P-197 (1977) -- Manfred Mohr

 If you already have skills, why would you want to make AI-generated art?  

This is an interesting idea to ponder. In the past, abandoning traditional craft was a way to make a clean break with the past--as John Baldassari did when he staged a "cremation" of his paintings, or when Robert Irwin nixed painting in favor of light and space art, or when Marcel Duchamp did things like use Rembrandts as ironing boards and bottle the air of Paris. I have been thinking about doing a similar 180 in music, but I realized I already did that in the late 90s when I wanted to do something postmodern--something that wasn't a song as we know it. But is it worth another squeeze--especially when non-musicians are making music? I've been wondering if AI art even has the capacity to allow that kind of re-invention because there really is no artistic risk in it if you don't know what you're breaking from. It's not anti-art, as it was with the Dada.

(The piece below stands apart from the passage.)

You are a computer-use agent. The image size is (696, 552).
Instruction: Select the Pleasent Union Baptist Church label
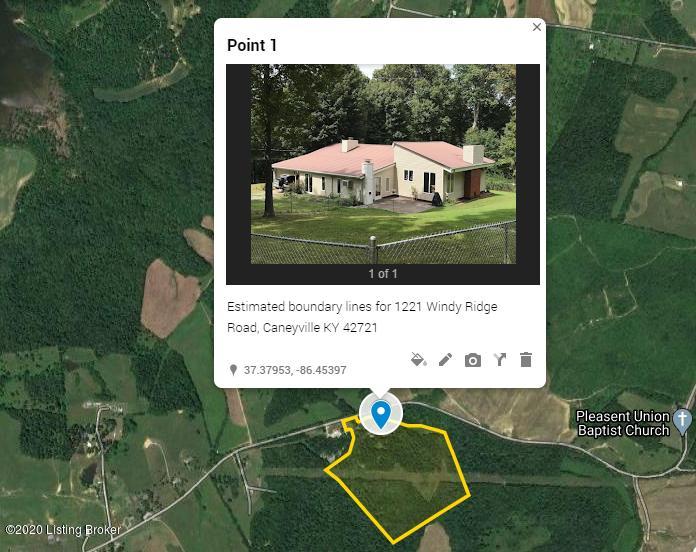coord(623,423)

Being successful as a self-proclaimed non-artist, non-musician, or even a non-architect, is elementally a postmodern idea. It's democratized to the point where you're knocked off-balance by its banality, and AI art makes it all the more easier to be a non-artist being an artist. I see AI art as akin to ordering from a menu: many people are using the same menu in the sense that the printed menu (data set) is the same, but the results are slightly different, even though the ingredients are the same. If you cook something for yourself using a set number of ingredients there could be more variety because you're working with the cooking algorithm in real-time, and not just re-shuffling the ingredients like a playlist. (You can work with temperature for caramelization for example, or use different spice combinations). Even the "ordering from a menu" metaphor is bereft of cleverness. In the 60s making art from a menu would have been a conceptual idea (and perhaps was--I suspect Sol LeWitt might have), but now it's banalized because we don't care about conceptual art now--at least not in the mainstream. It's ironic that art is now back to being completely retinal--an aspect that Duchamp used as a pivot away from traditional art. AI art isn't that pivot, or at least not that I know about.